Gegeven passage >>
ECLI:NL:HR:2014:897

Hoge Raad

Datum uitspraak
11 april 2014
Publicatiedatum
10 april 2014
Zaaknummer
13/02271
Instantie
Hoge Raad
Type
Uitspraak
Rechtsgebied
Civiel recht
Procedures
  • Cassatie
Vindplaatsen
  • Rechtspraak.nl
AI samenvatting door LexboostAutomatisch gegenereerd

Vervroegde onteigening en de gevolgen van verzuim bij de rechtbank

In deze zaak gaat het om een cassatieberoep tegen een vonnis van de rechtbank Zeeland-West-Brabant, waarin de vervroegde onteigening van een perceelsgedeelte ten behoeve van een bestemmingsplan is uitgesproken. De eisers, [eiser] c.s., hebben beroep in cassatie ingesteld tegen dit vonnis, waarbij de Gemeente Terneuzen als verweerster optreedt. De Hoge Raad verwijst naar het eerdere vonnis van de rechtbank van 3 april 2013 en behandelt de klachten van de eisers. De Gemeente had verzocht om vervroegde onteigening en de rechtbank had in haar vonnis de vervroegde onteigening uitgesproken, maar had nagelaten een datum vast te stellen voor de nederlegging van het deskundigenrapport, zoals vereist door artikel 54j lid 2 van de Onteigeningswet.

Opdracht 1 >>
Beantwoord aan de hand van de passage over vervroegde onteigening de volgende vragen:
(a) Op welke datum is de uitspraak gedaan?
(b) Welke partij treedt op als verweerster?
(c) Welke bepaling van de Onteigeningswet schrijft de vaststelling van een datum voor de nederlegging van het deskundigenrapport voor?
Opdracht 2 >>
Kopieer uit de vermeldingen de regels vanaf de regel met "Given: Enable Keep" tot en met de regel met "Action: (x=15, y=13)". Beide regels horen erbij.

Aangeleverde gegevens >>
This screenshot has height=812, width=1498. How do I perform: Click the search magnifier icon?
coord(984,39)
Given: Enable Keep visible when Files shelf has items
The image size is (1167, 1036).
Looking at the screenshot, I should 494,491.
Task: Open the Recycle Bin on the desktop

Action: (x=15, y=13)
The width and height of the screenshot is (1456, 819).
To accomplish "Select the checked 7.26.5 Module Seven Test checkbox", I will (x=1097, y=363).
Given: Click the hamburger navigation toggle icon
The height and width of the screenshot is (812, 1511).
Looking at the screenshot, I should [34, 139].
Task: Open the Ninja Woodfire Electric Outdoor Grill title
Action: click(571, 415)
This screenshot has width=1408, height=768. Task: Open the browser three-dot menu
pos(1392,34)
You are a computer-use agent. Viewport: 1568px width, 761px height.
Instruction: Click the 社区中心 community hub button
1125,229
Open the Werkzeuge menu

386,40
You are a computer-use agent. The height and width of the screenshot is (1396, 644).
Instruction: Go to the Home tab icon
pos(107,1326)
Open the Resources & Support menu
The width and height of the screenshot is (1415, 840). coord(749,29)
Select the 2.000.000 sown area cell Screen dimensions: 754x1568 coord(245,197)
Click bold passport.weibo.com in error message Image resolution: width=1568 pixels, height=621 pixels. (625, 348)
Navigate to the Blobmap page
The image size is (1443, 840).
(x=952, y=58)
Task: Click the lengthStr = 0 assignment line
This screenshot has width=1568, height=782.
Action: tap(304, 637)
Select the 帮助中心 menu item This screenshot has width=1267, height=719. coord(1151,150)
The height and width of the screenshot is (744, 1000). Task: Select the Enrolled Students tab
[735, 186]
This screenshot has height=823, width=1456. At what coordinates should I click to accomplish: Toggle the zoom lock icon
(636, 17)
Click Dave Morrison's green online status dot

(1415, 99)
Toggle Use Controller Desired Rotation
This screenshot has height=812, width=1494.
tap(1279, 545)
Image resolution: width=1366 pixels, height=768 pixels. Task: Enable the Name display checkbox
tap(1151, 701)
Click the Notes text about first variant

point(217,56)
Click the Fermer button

Uitwerking 1 >>
(a) 11 april 2014
(b) De Gemeente Terneuzen
(c) Artikel 54j lid 2 van de Onteigeningswet

Uitwerking 2 >>
Given: Enable Keep visible when Files shelf has items
The image size is (1167, 1036).
Looking at the screenshot, I should 494,491.
Task: Open the Recycle Bin on the desktop

Action: (x=15, y=13)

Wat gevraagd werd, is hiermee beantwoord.